Process finished with exit code 1

image

tjruwase commented 2 years ago

@buttercutter, you are missing a deepspeed config file on the command passed by --deepspeed_config.

image

Alternatively, you can pass a dict as config_params to deepspeed.initialize()

buttercutter commented 2 years ago

Do you have a recommended deepspeed configuration file ?

Note: The deepspeed configuration for training transformer-like network structure might be different from that for GNN-like network structure.

buttercutter commented 2 years ago

If I use the above configuration file from HuggingFace, I have the following error:

model_engine_, optimizer, trainloader, __ = deepspeed.initialize(args=args_, model=graph_, model_parameters=parameters, training_data=trainset, config_params='./ds_config.json')

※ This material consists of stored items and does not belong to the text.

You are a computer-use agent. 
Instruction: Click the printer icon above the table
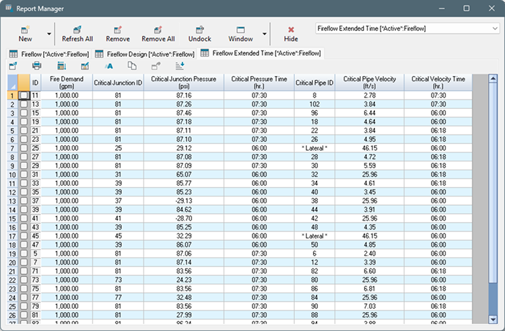pyautogui.click(x=37, y=65)
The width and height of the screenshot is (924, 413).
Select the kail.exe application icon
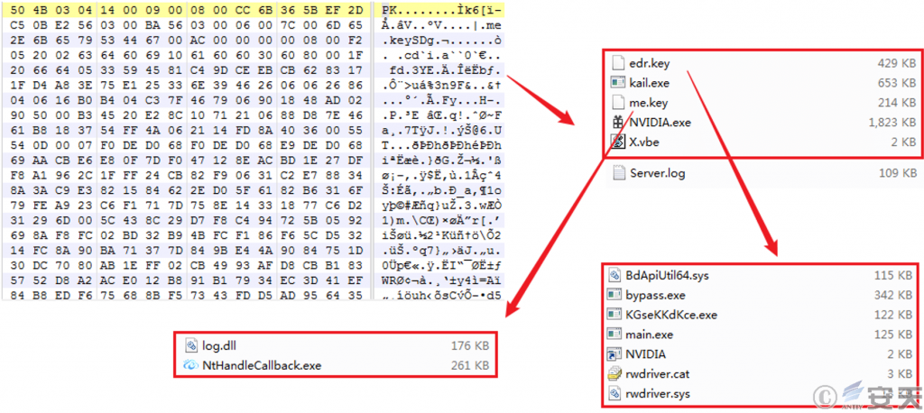point(618,82)
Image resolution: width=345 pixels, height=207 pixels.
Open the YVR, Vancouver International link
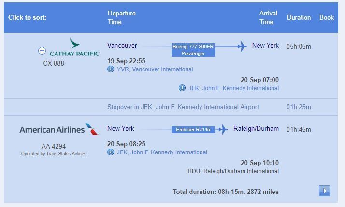[x=155, y=69]
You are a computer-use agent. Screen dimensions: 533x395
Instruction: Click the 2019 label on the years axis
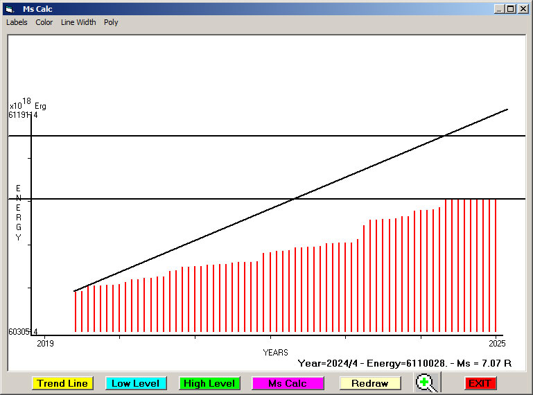pos(45,343)
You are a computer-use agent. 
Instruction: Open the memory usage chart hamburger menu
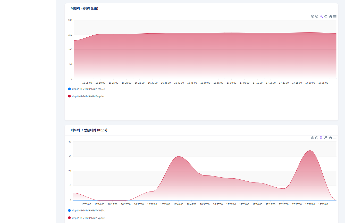[335, 16]
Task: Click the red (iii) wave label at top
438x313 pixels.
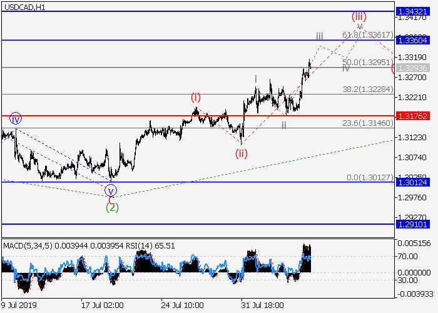Action: coord(359,16)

/home/phung/PycharmProjects/venv/py39/bin/python /home/phung/PycharmProjects/beginner_tutorial/gdas.py
Files already downloaded and verified
Files already downloaded and verified
[2022-07-13 19:10:10,635] [INFO] [logging.py:69:log_dist] [Rank -1] DeepSpeed info: version=0.6.5, git-hash=unknown, git-branch=unknown
[2022-07-13 19:10:10,648] [INFO] [distributed.py:36:init_distributed] Not using the DeepSpeed or torch.distributed launchers, attempting to detect MPI environment...
[2022-07-13 19:10:12,517] [INFO] [distributed.py:85:mpi_discovery] Discovered MPI settings of world_rank=0, local_rank=0, world_size=1, master_addr=archlinux, master_port=29500
[2022-07-13 19:10:12,517] [INFO] [distributed.py:48:init_distributed] Initializing torch distributed with backend: nccl
Traceback (most recent call last):
  File "/home/phung/PycharmProjects/beginner_tutorial/gdas.py", line 936, in <module>
    model_engine_, optimizer, trainloader, __ = deepspeed.initialize(args=args_, model=graph_,
  File "/home/phung/PycharmProjects/venv/py39/lib/python3.9/site-packages/deepspeed/__init__.py", line 120, in initialize
    engine = DeepSpeedEngine(args=args,
  File "/home/phung/PycharmProjects/venv/py39/lib/python3.9/site-packages/deepspeed/runtime/engine.py", line 239, in __init__
    self._configure_with_arguments(args, mpu)
  File "/home/phung/PycharmProjects/venv/py39/lib/python3.9/site-packages/deepspeed/runtime/engine.py", line 872, in _configure_with_arguments
    self._config = DeepSpeedConfig(self.config, mpu)
  File "/home/phung/PycharmProjects/venv/py39/lib/python3.9/site-packages/deepspeed/runtime/config.py", line 874, in __init__
    self._initialize_params(self._param_dict)
  File "/home/phung/PycharmProjects/venv/py39/lib/python3.9/site-packages/deepspeed/runtime/config.py", line 903, in _initialize_params
    assert not (self.fp16_enabled and self.bfloat16_enabled), 'bfloat16 and fp16 modes cannot be simultaneously enabled'
AssertionError: bfloat16 and fp16 modes cannot be simultaneously enabled

Process finished with exit code 1

Besides, the IDE software also complains on the following two issues.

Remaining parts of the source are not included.